======== Data to use ========

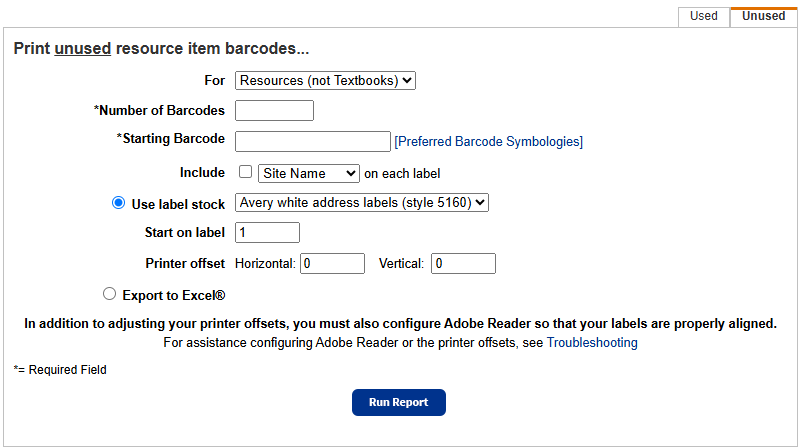Enable the Include checkbox
Screen dimensions: 799x448
pyautogui.click(x=245, y=172)
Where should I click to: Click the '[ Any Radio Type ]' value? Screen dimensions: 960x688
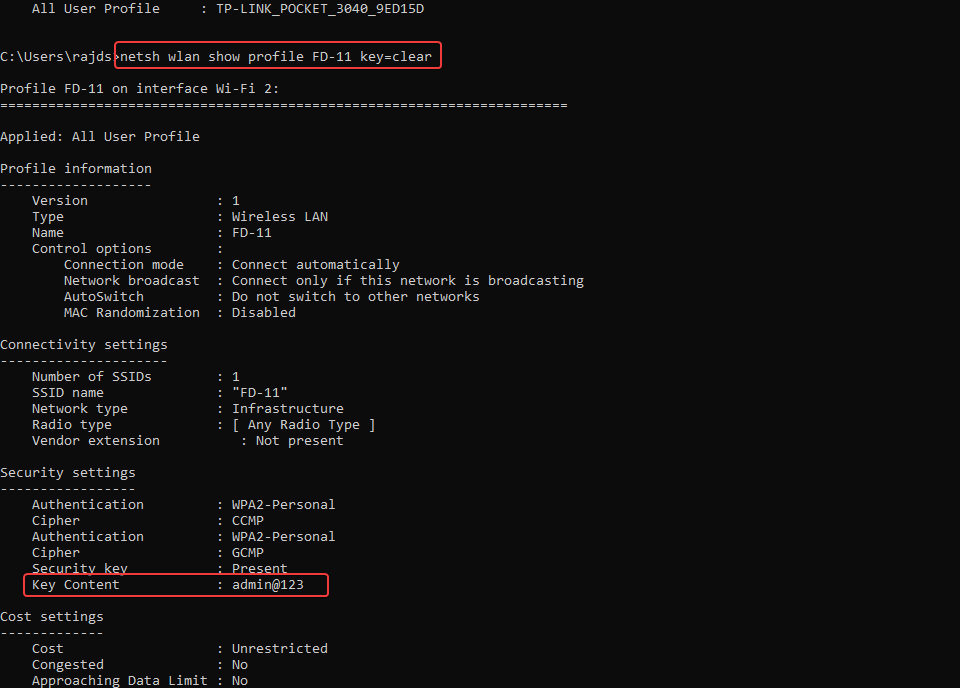pos(304,424)
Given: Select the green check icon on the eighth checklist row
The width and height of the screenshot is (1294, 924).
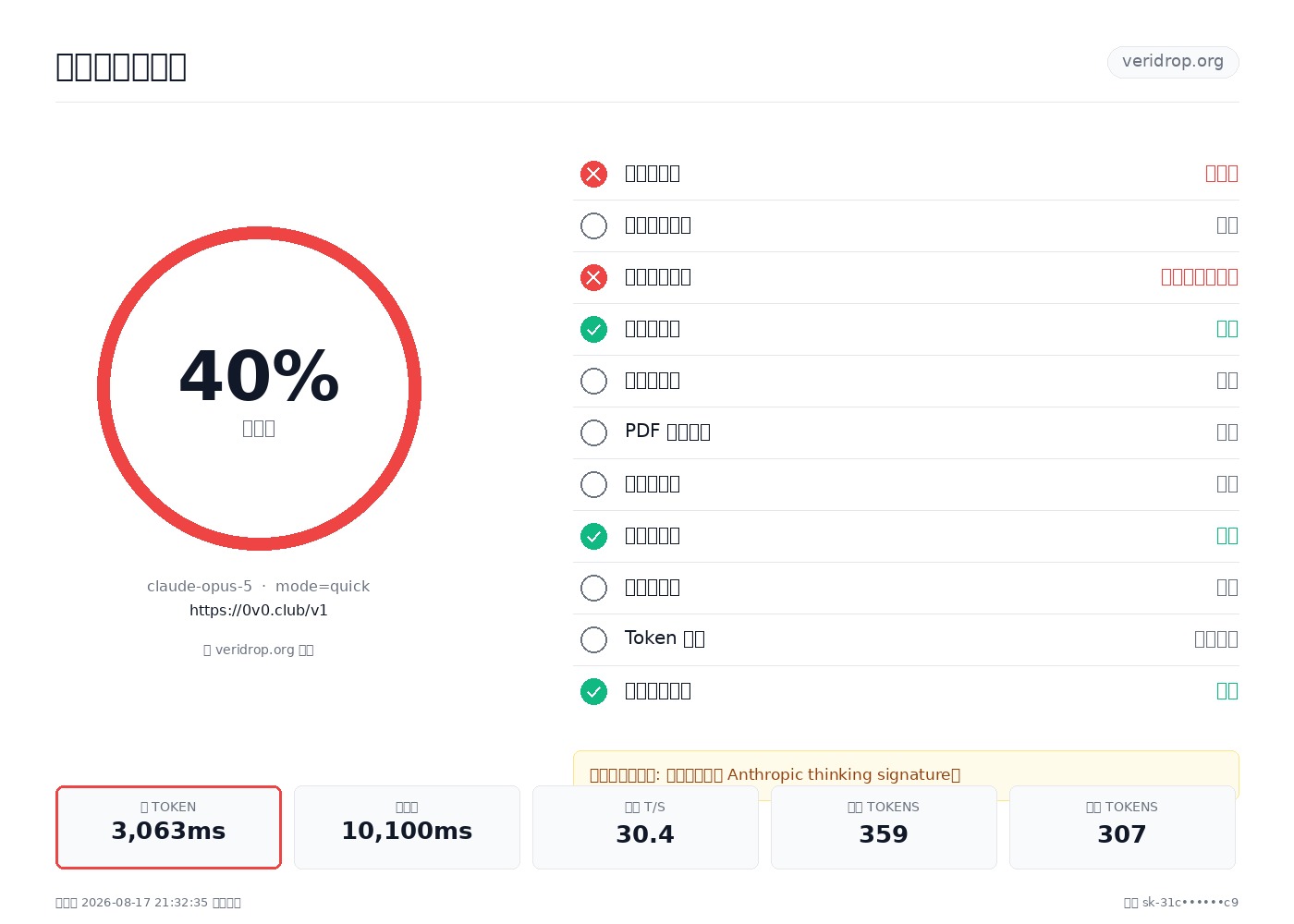Looking at the screenshot, I should (593, 536).
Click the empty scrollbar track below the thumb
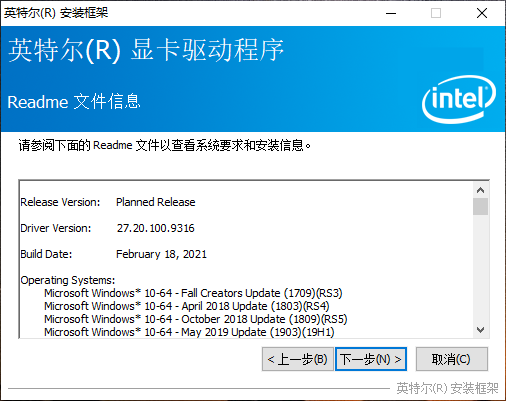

========

**Task brief**
Set down exactly the lines of the entries above from the one holding "The width and" through the last one, including both, with the pictures left out.

**Result of this exercise**
The width and height of the screenshot is (1294, 924).
Looking at the screenshot, I should (593, 536).
Click the empty scrollbar track below the thumb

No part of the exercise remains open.